Chapter 26

8.9K 667 19
                                    

Semua luka ditubuhku sudah mulai mengering dan sembuh. Beberapa bekas lukanya juga sudah mulai memudar. Tapi yang sembuh adalah luka luarku. Sedangkan luka dalam hatiku kembali terbuka dan menganga. Belakangan Adit sering mengirim pesan singkat padaku.

Anehnya... Dia tak pernah sekalipun mengungkit tentang kenapa dia tak pernah menghubungiku ataupun mengatakan cinta padaku. Yang dia katakan hanya selamat pagi, udah tidur belum atau lagi apa. Semua itu hanya ucapan basa-basi yang terkadang membuatku gerah dan sebal padanya.

Dan aku?

Aku belum pernah membalas sms-nya sekalipun. Bisa saja aku mengisi pulsa hanya sekedar lima ribu rupiah, tapi aku juga bingung, apa yang akan ku katakan padanya?

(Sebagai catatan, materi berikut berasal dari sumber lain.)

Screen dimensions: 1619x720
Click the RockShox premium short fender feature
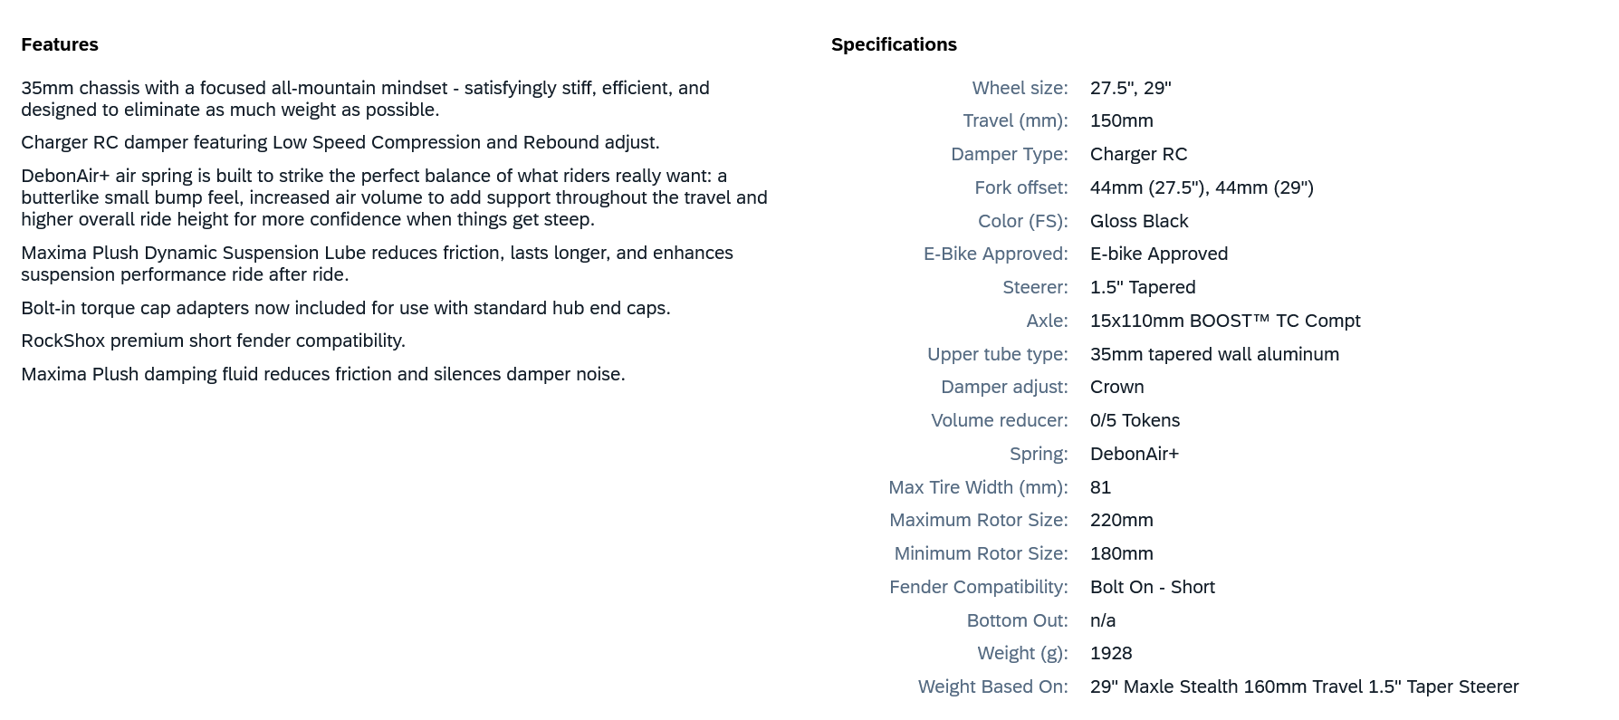pos(213,341)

"Ada apa..?" tanya Mas Candra membuyarkan lamunanku saat kita bersiap tidur. Kebiasaan yang jadi rutinitas wajib untuk tidur bersama tiap malamnya.

"Gak ada Mas.." bohongku lemah.

Aku sedikit tertolong dengan kembalinya Mas Candra yang selalu merangkulku saat tidur.

"Kamu bohong!" sanggahnya menyudutkanku.

"Gak ada Mas..."

"Aku gak mau kalau kamu tiba-tiba pamit pergi padaku, Ga." ucapnya yang salah menafsirkan kekalutanku. "Aku...." Mas Candra tak kunjung melanjutkan ucapannya.

"Aku akan bilang lebih awal Mas." jawabku lirih. "Tapi.... apa kalian akan mengijinkanku pergi? Kalau aku terus disini, aku gak akan pernah bisa membayar hutangku."

Mas Candra mempererat dekapannya.

"Aku gak pernah menagihnya, Ga." ucapnya lelah. "Aku tau kamu punya hidup sendiri. Tapi...." lagi-lagi kalimatnya terputus di selingi dengan dekapannya yang kian erat padaku.

"Tapi apa?" tanyaku lirih dan berbalik menghadapnya.

"Aku gak ingin kamu pergi dari sini Ga..." ucapnya sedih. "Aku ingin kamu tinggal disini."

"Dan membuat keluarga Mas semakin membenciku...."

Bodoh!!! Aku keceplosan.

Mas Candra menyipitkan matanya.

"Apa maksudmu?!" tanyanya setengah menuntut.

"Maaf... Aku salah ucap." ucapku sedikit tegang.

"Nggak!! Kamu menyembunyikan sesuatu dariku!" tuntut Mas Candra lagi.

"Gak ada apa-apa Mas. Aku hanya takut membuat keluarga Mas salah paham padaku. Maaf.." aku benar-benar merasa bersalah. Dasar mulut gak bisa ditata.

"Aku yang membawamu ke rumah Ga." ucapnya lirih. "Jadi aku yang bertanggung jawab atas apapun yang ku lakukan." sekarang giliran aku yang memicingkan mata mendengar penuturannya.

Apakah keluarga Mas Candra juga menuntutnya? Apa mereka memarahinya? Oh Tuhan... Aku semakin merasa tak enak padanya.

"Maaf Mas.. Aku banyak menyusahkanmu." keluhku lirih dan menyurukkan kepalaku ke dadanya.

Sejenak, Mas Candra yang membeku. Tapi detik berikutnya, dia kembali merangkulku. Dia tak mengatakan apapun setelah itu. Yang ada hanya keheningan. Jemarinya terus membelai rambutku lembut. Tak dapat kupungkiri. Semua resah dan gundah yang kurasakan, perlahan memudar dan hilang dari hatiku.

Aku mencintaimu Mas. Aku merasa bersalah padamu. Karena aku, kalian mendapat banyak kesusahan. Seandainya aku tak pernah muncul dalam kehidupan kalian, mungkin keadaan kalian akan selalu baik-baik saja.

****

Minggu ini, Ichal maksa pengen keluar. Padahal sekarang sudah mulai musim penghujan. Dengan sedikit kesal, Mas Candra menurutinya. Wajar saja. Semenjak aku masuk Rumah sakit, Ichal tak pernah liburan keluar. Waktu liburannya hanya dia habiskan untuk menemaniku di rumah.